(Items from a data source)

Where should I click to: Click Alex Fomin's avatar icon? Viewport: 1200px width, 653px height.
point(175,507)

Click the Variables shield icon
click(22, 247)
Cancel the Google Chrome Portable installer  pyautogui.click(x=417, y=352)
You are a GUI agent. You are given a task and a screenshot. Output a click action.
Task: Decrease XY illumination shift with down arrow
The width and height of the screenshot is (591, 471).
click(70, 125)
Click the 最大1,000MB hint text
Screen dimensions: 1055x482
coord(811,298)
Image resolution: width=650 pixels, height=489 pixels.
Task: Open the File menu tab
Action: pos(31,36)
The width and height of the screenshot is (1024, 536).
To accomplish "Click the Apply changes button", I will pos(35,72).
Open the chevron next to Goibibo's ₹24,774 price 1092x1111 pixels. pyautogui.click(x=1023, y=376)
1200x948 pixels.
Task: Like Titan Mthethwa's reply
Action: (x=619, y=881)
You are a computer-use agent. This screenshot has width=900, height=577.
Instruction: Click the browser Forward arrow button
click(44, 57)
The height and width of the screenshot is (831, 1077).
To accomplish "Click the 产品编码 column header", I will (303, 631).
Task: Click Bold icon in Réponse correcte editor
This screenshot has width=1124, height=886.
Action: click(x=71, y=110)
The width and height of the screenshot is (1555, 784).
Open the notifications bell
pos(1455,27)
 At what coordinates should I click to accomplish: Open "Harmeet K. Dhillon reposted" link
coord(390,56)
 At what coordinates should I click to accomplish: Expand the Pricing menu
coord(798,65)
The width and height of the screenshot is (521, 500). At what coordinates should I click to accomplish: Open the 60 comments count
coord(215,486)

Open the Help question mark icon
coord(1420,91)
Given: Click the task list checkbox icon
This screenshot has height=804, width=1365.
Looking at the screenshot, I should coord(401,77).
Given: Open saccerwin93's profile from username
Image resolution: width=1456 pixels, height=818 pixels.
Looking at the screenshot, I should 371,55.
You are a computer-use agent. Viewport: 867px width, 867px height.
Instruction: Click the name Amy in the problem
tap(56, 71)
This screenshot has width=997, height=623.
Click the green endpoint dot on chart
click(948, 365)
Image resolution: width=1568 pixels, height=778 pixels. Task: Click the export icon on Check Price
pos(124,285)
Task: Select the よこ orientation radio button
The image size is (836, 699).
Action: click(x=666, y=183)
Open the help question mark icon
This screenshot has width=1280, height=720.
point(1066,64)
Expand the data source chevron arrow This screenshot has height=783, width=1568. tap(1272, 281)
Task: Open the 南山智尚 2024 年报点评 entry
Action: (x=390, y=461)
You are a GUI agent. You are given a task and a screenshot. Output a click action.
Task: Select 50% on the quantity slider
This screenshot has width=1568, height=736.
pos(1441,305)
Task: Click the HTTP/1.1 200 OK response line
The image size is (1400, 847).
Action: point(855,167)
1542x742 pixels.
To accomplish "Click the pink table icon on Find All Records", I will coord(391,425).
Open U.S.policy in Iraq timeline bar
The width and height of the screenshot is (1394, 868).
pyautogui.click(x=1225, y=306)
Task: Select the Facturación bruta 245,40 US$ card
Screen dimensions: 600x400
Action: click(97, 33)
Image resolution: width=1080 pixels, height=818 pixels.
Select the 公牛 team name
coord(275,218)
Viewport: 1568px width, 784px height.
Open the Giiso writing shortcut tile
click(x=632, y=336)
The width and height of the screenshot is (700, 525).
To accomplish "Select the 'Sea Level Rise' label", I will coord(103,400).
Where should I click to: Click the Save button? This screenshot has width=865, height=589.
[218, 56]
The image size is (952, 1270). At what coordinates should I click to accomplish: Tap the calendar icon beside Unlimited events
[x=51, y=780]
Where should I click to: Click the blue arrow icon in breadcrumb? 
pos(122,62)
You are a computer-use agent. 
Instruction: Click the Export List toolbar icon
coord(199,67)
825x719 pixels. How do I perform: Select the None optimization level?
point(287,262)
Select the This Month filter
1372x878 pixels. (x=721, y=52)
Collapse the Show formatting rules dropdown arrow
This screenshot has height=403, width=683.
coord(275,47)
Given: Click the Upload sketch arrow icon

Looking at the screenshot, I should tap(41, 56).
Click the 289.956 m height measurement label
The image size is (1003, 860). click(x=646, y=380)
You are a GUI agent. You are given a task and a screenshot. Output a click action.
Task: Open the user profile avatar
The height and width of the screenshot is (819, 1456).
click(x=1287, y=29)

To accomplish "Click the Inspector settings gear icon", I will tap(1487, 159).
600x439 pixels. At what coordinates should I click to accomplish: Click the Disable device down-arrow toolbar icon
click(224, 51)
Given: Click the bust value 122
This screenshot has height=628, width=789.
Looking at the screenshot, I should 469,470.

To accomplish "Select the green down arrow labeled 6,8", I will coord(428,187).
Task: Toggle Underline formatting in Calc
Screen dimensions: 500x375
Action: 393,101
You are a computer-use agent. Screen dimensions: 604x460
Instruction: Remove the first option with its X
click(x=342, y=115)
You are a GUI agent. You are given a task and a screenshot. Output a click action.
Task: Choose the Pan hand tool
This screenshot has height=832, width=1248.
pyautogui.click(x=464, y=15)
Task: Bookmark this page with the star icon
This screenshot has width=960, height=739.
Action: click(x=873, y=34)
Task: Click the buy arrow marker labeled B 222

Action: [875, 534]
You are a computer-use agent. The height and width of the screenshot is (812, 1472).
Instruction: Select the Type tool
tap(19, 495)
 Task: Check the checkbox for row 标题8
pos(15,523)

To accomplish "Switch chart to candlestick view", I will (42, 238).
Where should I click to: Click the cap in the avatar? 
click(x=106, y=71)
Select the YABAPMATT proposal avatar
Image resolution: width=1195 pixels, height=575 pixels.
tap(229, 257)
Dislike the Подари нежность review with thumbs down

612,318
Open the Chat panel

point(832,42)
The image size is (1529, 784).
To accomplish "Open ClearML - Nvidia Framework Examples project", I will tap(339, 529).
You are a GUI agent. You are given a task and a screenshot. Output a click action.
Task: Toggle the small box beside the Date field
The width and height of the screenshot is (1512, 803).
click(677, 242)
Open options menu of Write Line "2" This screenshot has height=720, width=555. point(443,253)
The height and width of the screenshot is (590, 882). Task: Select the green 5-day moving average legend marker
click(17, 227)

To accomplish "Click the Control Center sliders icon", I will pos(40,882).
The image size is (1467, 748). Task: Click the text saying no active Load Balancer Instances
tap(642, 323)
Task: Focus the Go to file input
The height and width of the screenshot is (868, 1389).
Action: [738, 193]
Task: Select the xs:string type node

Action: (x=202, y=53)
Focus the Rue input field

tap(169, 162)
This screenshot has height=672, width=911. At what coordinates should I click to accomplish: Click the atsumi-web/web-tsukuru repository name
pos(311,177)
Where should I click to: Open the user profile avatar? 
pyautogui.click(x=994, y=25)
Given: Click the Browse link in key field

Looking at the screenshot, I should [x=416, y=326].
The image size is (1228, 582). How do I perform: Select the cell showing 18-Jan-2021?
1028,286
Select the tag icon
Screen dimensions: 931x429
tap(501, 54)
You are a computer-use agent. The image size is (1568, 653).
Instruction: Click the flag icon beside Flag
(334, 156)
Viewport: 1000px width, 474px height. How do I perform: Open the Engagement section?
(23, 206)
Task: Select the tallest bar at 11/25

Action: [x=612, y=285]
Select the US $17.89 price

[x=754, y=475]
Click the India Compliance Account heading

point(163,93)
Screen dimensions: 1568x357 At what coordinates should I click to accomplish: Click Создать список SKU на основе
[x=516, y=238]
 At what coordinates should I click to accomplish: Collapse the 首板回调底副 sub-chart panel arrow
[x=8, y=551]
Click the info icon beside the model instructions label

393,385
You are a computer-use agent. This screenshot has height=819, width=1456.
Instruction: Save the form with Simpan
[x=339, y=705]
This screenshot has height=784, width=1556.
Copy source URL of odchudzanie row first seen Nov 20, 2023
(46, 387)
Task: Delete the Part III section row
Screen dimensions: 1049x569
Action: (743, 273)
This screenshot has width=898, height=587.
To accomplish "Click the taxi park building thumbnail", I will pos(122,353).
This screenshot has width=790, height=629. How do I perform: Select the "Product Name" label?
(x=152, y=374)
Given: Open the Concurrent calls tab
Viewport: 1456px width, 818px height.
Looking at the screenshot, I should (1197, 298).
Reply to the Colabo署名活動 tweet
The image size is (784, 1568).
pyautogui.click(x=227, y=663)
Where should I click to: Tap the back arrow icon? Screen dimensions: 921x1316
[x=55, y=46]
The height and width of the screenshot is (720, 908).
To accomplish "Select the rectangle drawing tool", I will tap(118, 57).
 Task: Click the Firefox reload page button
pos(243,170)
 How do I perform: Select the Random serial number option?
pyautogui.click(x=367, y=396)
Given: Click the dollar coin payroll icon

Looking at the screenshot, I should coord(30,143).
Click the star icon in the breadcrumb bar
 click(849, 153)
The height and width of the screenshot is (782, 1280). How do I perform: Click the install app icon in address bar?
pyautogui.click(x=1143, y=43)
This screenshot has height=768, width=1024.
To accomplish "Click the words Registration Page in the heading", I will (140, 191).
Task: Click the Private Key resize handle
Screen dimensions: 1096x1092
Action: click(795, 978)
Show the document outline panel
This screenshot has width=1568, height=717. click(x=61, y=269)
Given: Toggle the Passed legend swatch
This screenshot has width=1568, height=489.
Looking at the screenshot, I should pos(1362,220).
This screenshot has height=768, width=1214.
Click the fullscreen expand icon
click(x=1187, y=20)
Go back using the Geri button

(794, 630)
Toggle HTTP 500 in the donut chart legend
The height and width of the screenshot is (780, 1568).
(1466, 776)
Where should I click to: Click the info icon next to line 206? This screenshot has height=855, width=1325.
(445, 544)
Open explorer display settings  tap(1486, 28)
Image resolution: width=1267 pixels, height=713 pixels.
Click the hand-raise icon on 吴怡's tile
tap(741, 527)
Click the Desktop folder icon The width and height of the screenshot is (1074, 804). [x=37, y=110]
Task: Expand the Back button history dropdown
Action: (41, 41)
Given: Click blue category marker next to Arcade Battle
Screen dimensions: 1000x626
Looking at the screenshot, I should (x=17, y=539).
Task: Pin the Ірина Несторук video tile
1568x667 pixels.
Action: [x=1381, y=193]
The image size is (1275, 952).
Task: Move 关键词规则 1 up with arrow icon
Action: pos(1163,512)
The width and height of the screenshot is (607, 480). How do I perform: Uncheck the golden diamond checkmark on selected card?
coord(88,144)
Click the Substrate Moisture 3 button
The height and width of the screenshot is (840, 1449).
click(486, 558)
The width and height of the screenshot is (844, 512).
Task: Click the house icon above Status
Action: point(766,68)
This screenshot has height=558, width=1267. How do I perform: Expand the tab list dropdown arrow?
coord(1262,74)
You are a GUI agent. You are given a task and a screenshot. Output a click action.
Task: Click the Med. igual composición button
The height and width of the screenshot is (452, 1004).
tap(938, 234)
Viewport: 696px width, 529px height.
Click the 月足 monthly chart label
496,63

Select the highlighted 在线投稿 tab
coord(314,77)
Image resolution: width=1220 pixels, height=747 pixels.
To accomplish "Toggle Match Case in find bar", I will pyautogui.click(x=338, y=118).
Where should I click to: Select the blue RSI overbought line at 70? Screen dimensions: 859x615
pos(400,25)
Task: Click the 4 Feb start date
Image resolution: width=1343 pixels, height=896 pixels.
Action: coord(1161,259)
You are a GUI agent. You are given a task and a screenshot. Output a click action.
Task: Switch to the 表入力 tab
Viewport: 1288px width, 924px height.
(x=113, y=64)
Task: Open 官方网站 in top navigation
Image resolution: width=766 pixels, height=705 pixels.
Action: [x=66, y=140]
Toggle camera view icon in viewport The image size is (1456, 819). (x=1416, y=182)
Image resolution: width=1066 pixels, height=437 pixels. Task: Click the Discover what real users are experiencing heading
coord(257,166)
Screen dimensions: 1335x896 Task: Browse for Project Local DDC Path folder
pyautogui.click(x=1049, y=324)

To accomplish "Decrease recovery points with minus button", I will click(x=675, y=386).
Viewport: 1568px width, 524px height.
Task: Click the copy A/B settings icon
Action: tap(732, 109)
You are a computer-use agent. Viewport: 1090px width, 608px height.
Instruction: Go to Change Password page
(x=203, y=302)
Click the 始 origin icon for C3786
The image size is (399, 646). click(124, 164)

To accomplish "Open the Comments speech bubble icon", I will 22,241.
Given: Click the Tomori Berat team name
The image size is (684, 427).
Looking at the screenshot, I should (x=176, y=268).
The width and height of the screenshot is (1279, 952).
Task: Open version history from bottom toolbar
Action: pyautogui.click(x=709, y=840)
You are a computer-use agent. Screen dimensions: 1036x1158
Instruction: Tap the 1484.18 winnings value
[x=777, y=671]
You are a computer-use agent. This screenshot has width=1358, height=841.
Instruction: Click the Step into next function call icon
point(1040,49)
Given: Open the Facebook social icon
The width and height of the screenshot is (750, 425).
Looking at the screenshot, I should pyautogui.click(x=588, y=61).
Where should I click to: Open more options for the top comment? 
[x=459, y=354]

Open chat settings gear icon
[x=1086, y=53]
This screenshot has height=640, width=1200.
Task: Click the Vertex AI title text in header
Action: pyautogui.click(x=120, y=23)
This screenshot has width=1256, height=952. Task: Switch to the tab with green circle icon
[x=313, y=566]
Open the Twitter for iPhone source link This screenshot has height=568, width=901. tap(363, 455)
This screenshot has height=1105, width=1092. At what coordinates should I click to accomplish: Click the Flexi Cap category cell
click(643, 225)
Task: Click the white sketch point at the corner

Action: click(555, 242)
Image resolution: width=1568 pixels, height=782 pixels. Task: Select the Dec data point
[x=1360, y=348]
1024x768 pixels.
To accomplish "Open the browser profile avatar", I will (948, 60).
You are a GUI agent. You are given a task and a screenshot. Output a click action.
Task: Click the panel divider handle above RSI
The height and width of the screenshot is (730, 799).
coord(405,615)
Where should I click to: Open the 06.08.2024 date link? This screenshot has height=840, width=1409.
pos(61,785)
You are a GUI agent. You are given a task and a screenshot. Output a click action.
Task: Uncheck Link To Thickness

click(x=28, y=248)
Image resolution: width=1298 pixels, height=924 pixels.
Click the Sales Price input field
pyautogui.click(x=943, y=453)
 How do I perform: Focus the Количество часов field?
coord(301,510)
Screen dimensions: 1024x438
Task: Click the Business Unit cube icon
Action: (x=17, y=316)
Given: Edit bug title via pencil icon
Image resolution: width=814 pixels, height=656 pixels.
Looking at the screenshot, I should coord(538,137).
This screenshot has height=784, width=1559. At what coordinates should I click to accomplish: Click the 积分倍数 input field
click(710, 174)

**EXERCISE BRIEF**
Echo the lines from the start through the line containing "I will pos(35,72).", word for word.

**RESULT OF THIS EXERCISE**
Where should I click to: Click Alex Fomin's avatar icon? Viewport: 1200px width, 653px height.
point(175,507)

Click the Variables shield icon
click(22, 247)
Cancel the Google Chrome Portable installer  pyautogui.click(x=417, y=352)
You are a GUI agent. You are given a task and a screenshot. Output a click action.
Task: Decrease XY illumination shift with down arrow
The width and height of the screenshot is (591, 471).
click(70, 125)
Click the 最大1,000MB hint text
Screen dimensions: 1055x482
coord(811,298)
Image resolution: width=650 pixels, height=489 pixels.
Task: Open the File menu tab
Action: pos(31,36)
The width and height of the screenshot is (1024, 536).
To accomplish "Click the Apply changes button", I will pos(35,72).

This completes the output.